Notes on Chapter 5

Go to Notes on Chapter 4

These notes are intended to amplify the text, point out questions and areas for further thought, and identify and resolve ambiguities and (the rare) mistakes.  You definitely should be aware of the mistakes, so their pages are displayed in bold face.

Chapter.Page Comments
5.201 There are many other methods for estimating parameters.  The most important one omitted from this discussion is the Bayes method.
5.201 (Bottom)  The n observations are implicitly assumed to be independent of each other.  This means that the result of one observation will not change the probabilities governing any other observation.  Statistical theory can handle non-independent observations, but that theory is not introduced in this chapter.
5.202 For the theory in this book (or in almost any other statistics book) to apply, the function h() in equation (5.1) must be determined without reference to the sample results.  The best way is to define h() before the sample is ever observed.

This is a very important point, because in practice h() often does depend on the data.  For example, US EPA guidance for statistical tests of groundwater monitoring data (see the Links page) recommends evaluating the shape of the batch (x1, x2, ..., xn).  If the shape is consistent with a Lognormal distribution then, to estimate its mean, one might use formula (5.41) on page 211.  Otherwise, one might use the sample mean given by formula (5.2) on page 202.  It is a mistake to believe (without further theoretical investigation) that this complex procedure has any of the statistical properties claimed of (5.41) or (5.2).

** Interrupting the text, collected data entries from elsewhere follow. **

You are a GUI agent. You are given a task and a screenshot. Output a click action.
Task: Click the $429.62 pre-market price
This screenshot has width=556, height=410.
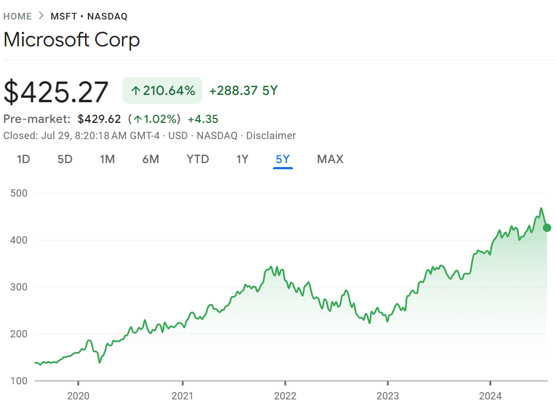99,119
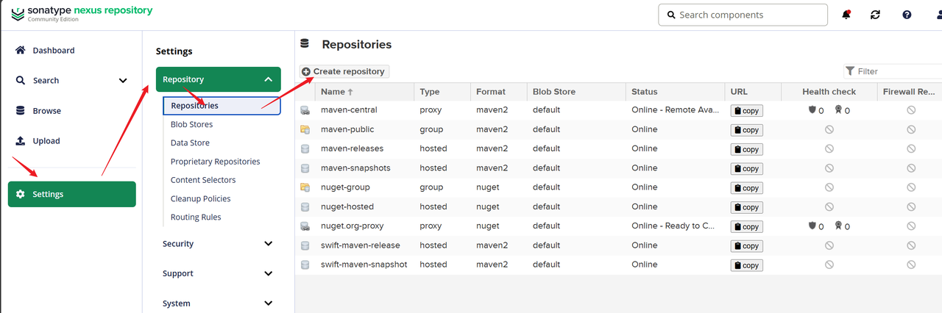Expand the Search menu chevron in sidebar
This screenshot has width=942, height=313.
(123, 81)
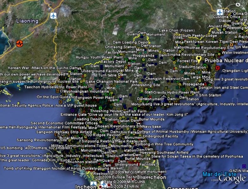The height and width of the screenshot is (189, 248).
Task: Open Lake Changjin National Park placemark
Action: pyautogui.click(x=112, y=81)
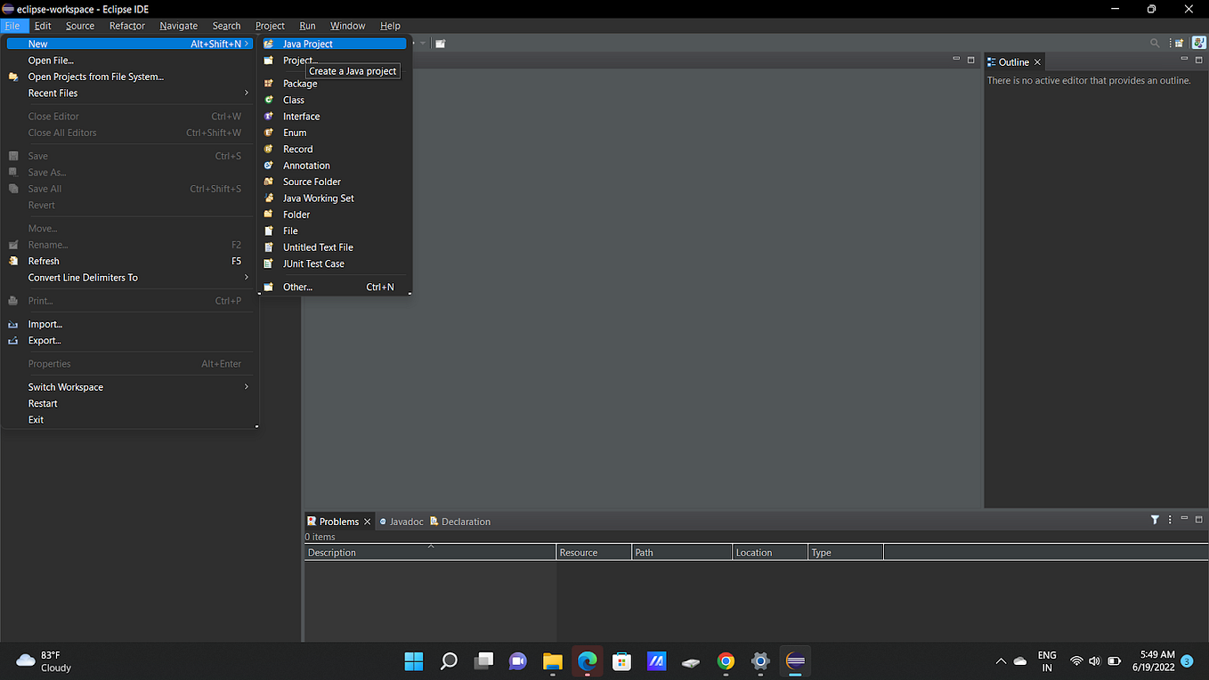Open a new perspective using the toolbar icon

[1177, 42]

5.209 We use calculus to maximize the likelihood function by differentiating f(p) and equating it to zero.  The derivative is [80/p - 20/(1-p)]*f(p) which is zero only when p=0.80.  Because f() is differentiable for all p in the interval [0, 1], the maximum must occur either at the ends of the interval or at p=0.80.  Since f() is zero at the ends of the interval and positive everywhere else, the maximum occurs at p=0.80.
5.209 (Bottom line.)  Equation 5.36 says that the log-likelihoods add.  That is, each observation xi contributes a term log(f (theta | xi)) and the logarithm of the likelihood function is just the sum of all such terms.  This is a simple, easily-remembered result.
5.210 It is not essential to maximize the log-likelihood function in formula (5.37) "first relative to mu, then relative to sigma2."  We just have to find values of mu and sigma (there may be more than one of each!) that maximize the likelihood.  How you go about finding them is a matter of expedience.  In this particular case, it is expedient to let mu alone vary so we can establish the largest value of the likelihood for any given sigma.  We then find the value of sigma that gives the "maximum of the maxima."  The hardest part actually is establishing that tiny values of sigma (as sigma approaches zero in the limit) do not maximize the likelihood.
5.212 "Average value of the estimator" on this page means in the sense of statistical expectation.  After all, we only have a single value of the estimator itself, so there is nothing to average!  This is why the text reminds us that estimators are random variables.  To find the expectation, we need to know the probability law governing the estimator's possible values.
5.213 Although the text does not say it, it leaves a strong impression that unbiased estimators always exist.  This is not true.  A simple example is the problem of estimating the odds of a binomial variable, B(N, p).  The odds are the ratio of expected successes to expected failures: p/(1-p).  Kiefer (see Links), section 4.6, proves there is no unbiased estimator of the odds.
5.214 Formula 5.57 is incorrect; the denominator is missing terms between (m+2) and (m+2i); the missing terms are (m+4), (m+6), ..., (m+2i-2).  The formula gn-1(t) is usually simplified to read
5.218 (Bottom)  We have to be very careful about what "the probability of observing a nondetect value at any of the six wells" really means.  This has to be interpreted in terms of a random model.  For example, we could write down each of the 36 data values on a slip of paper, put these slips into a box, shake the box, and draw one slip out.  There is about a 92% chance (33/36) that the slip we draw will be a nondetect.  For this to have an environmental meaning, you would have to suppose that the process of obtaining and analyzing groundwater samples from any of the wells is accurately modeled by drawings from the box.  This simple model cannot accommodate physical variation in well conditions or temporal (time) variation in any aspect of the physical system, sampling procedures, or analytical procedures.
5.223 Statisticians define "efficiency" in two almost equivalent ways.  The useful definition is in terms of sample sizes.  Suppose you want to achieve a given level of precision in an estimate.  If you need to pay for N observations using one estimator and for M observations using another, then the more efficient estimator is the one where you pay less.  The efficiency ratio is N/M.  In most cases, the variance (which measures precision) is inversely proportional to the number of observations, so the ratio of the variances of the estimators also computes efficiency (remembering that smaller variance means more efficient).  That is what equation (5.62) is doing.  It says that using the median with 100 observations or the mean with 64 observations would give about the same precision (for normal populations).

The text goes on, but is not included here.